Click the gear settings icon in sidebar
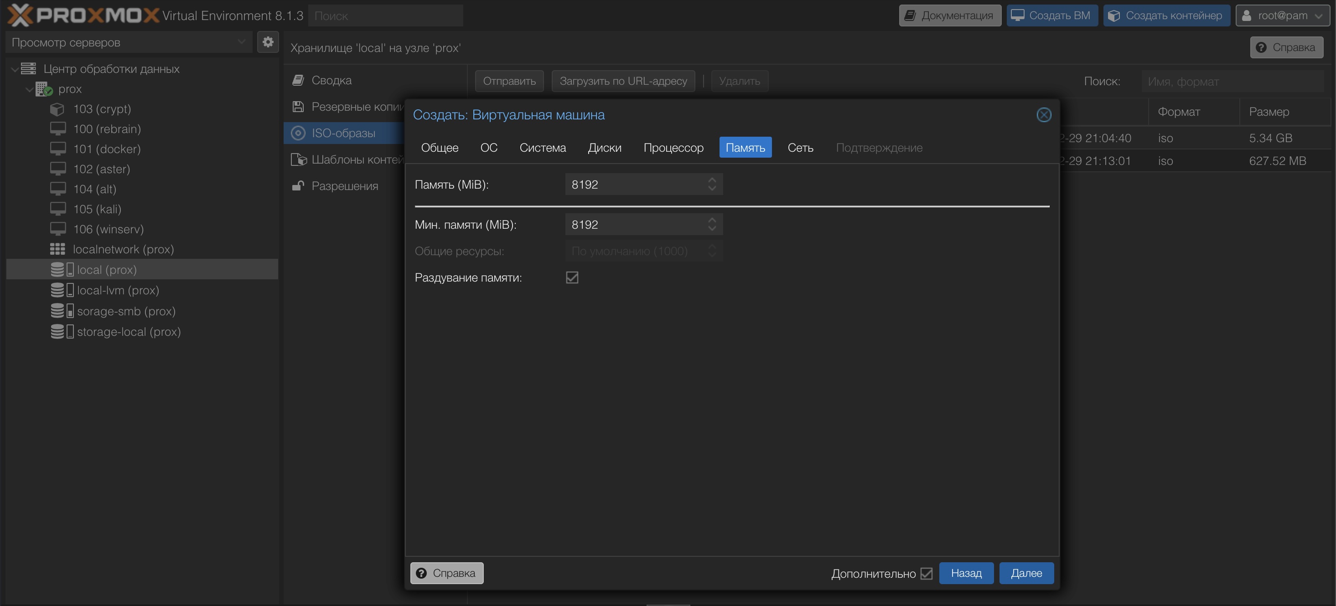 268,42
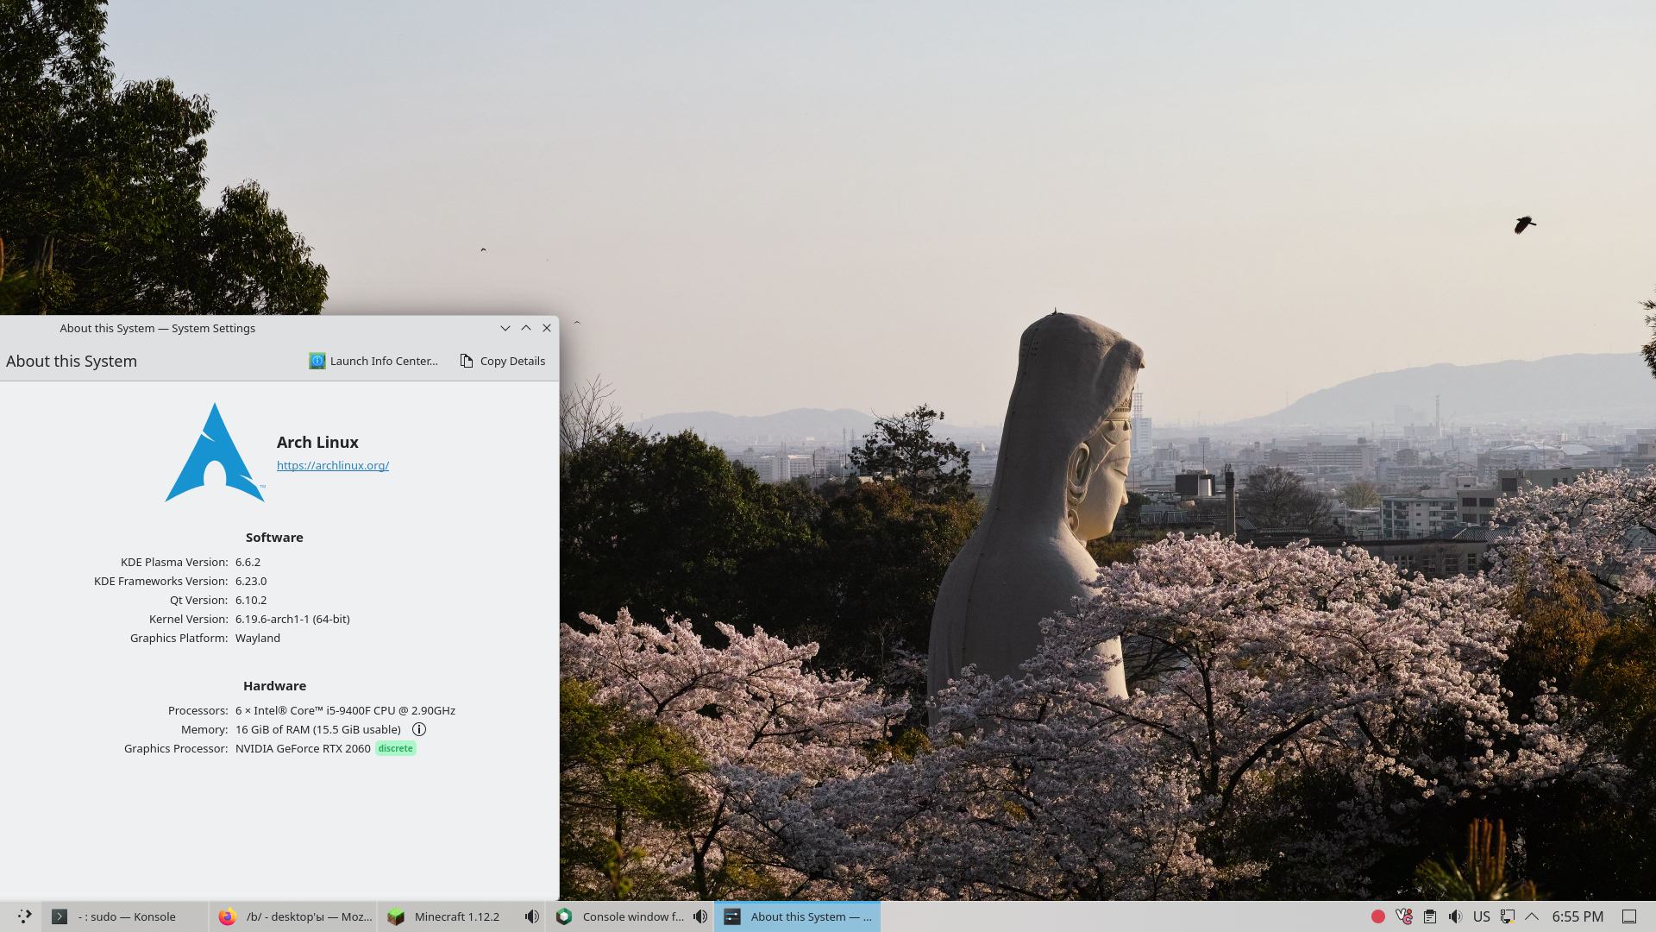Mute the Console window taskbar audio
The height and width of the screenshot is (932, 1656).
(x=700, y=916)
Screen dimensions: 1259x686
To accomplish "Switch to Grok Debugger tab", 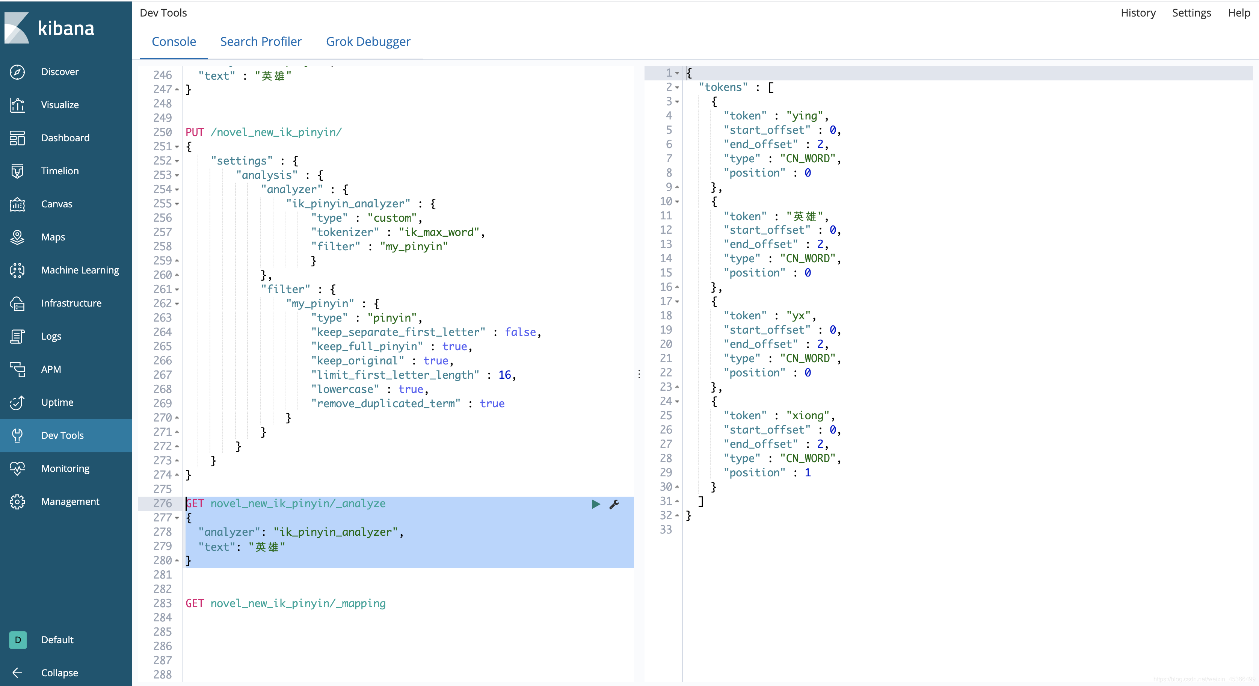I will click(368, 42).
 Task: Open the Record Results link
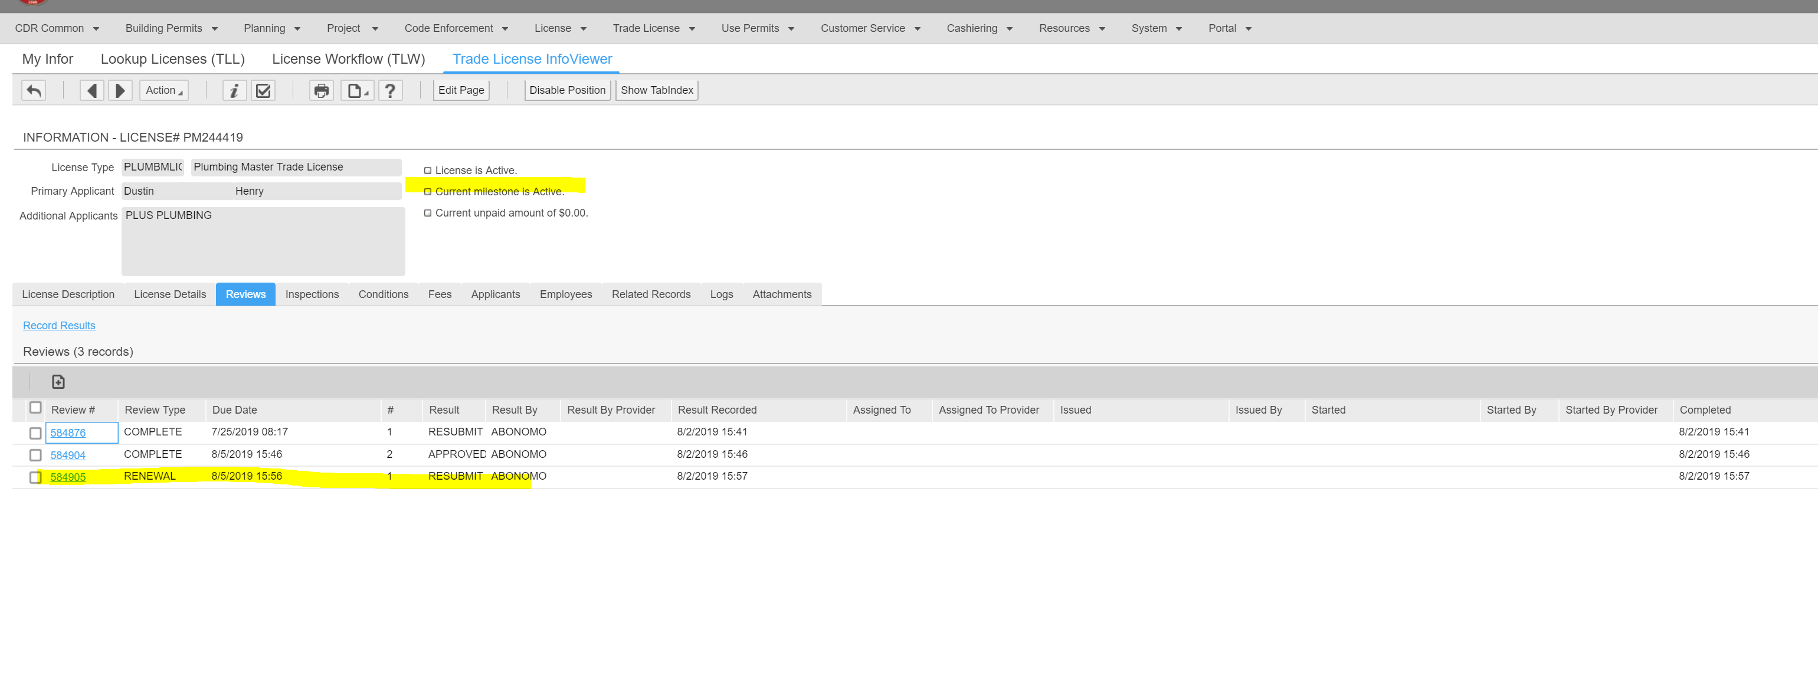[59, 325]
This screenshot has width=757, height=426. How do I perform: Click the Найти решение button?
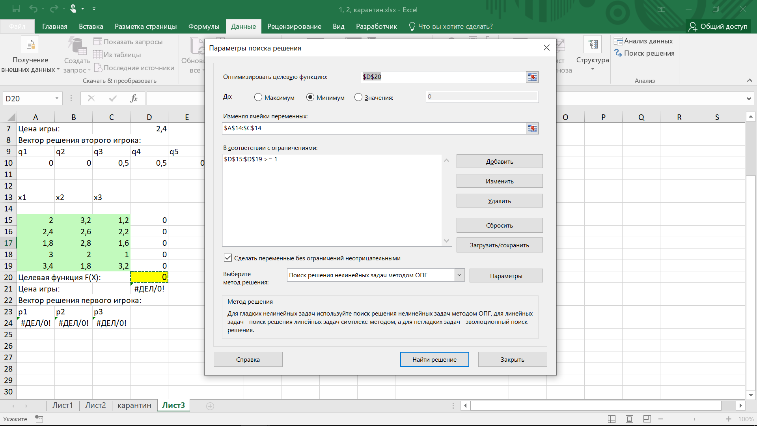point(434,359)
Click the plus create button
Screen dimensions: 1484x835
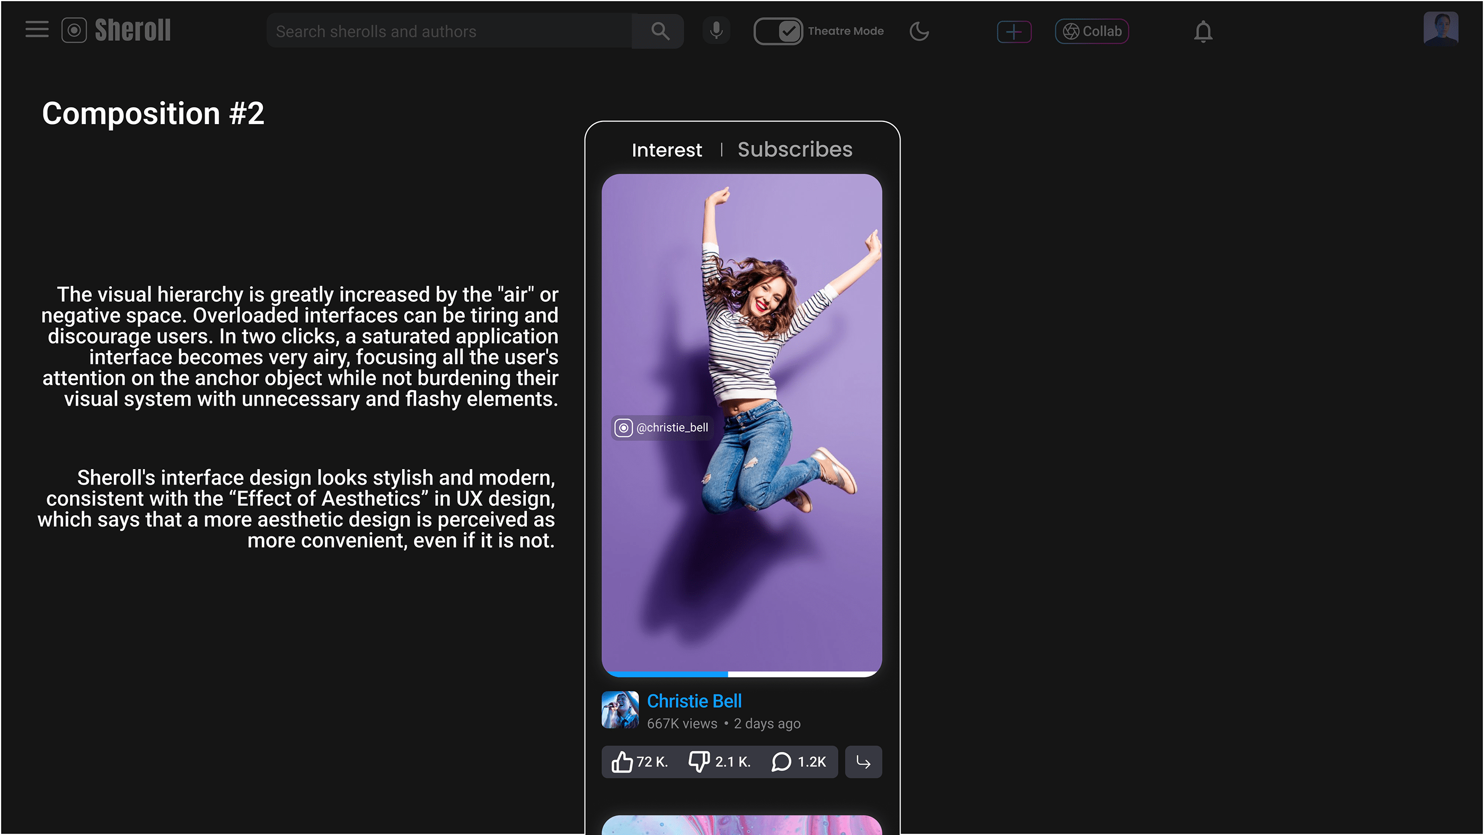click(1014, 32)
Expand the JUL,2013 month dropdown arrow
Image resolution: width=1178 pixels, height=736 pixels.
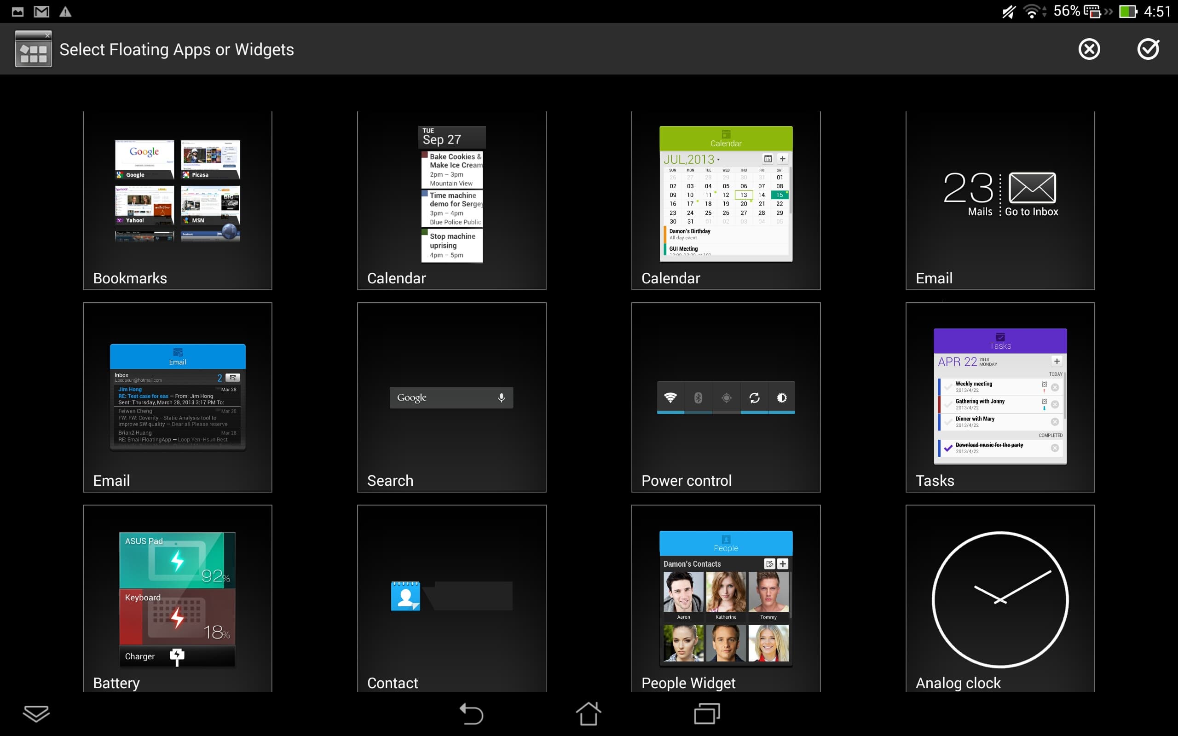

━━━━━━

# What the exercise asks:
Starting at the line with "Click the plus create button" and stopping at the final line of the material, reproduce each line exactly, both ends included. Leave the pictures out.

# Solution for this task:
Click the plus create button
Screen dimensions: 1484x835
click(1014, 32)
Expand the JUL,2013 month dropdown arrow
Image resolution: width=1178 pixels, height=736 pixels.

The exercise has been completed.